Astarte Operator is capable of interacting with Voyager through its dedicated AstarteVoyagerIngress resource,
as long as the Voyager Operator is installed. Installing Voyager Operator is outside the scope of this guide, and
you should refer to Voyager's documentation.
You don't need to create Voyager ingresses yourself - just the Operator itself is enough.
External Cassandra
In production deployments, it is strongly advised to have a separate Cassandra cluster interacting with the Kubernetes installation. This is due to the fact that Cassandra Administration is a critical topic, especially with mission critical workloads. Astarte Operator includes only basic management of Cassandra, and as such it should not be relied upon when dealing with production environments.

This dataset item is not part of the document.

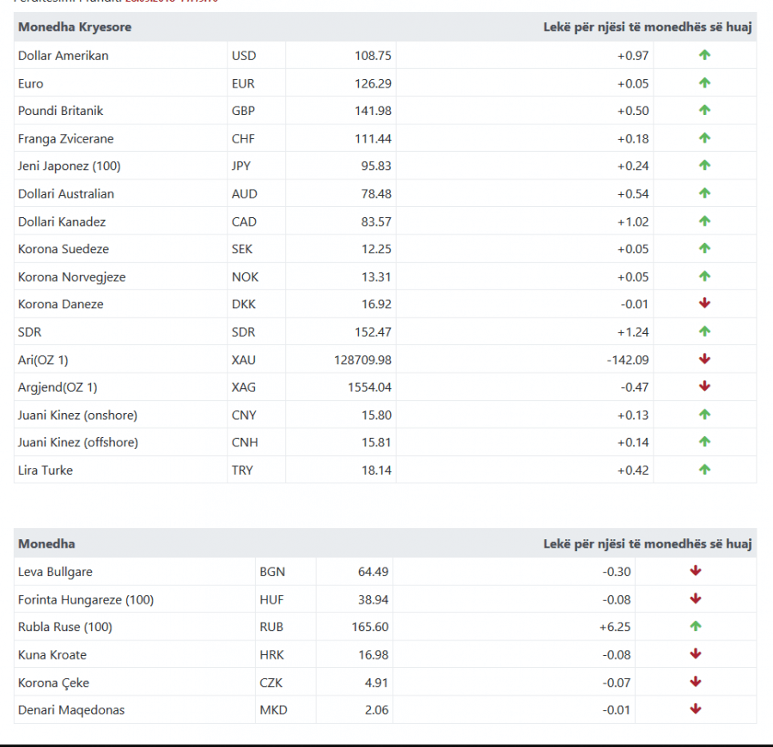This screenshot has height=747, width=773.
Task: Click the red down arrow in the Ari XAU row
Action: click(x=704, y=359)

In case an external Cassandra cluster is deployed, be aware that Astarte lives on the assumption it will be the only application managing the Cluster - as such, it is strongly advised to have a dedicated cluster for Astarte.
Kubernetes and external components
When deploying external components, it is important to take in consideration how Kubernetes behaves with the underlying infrastructure. Most modern Cloud Providers have a concept of Virtual Private Cloud, by which the internal Kubernetes Network stack directly integrates with their Network stack. This, in short, enables deploying Pods in a shared private network, in which other components (such as Virtual Machines) can be deployed.
This is the preferred, advised and supported configuration. In this scenario, there's literally no difference between interacting with a VM or a Pod, enabling a hybrid infrastructure without having to pay the performance cost.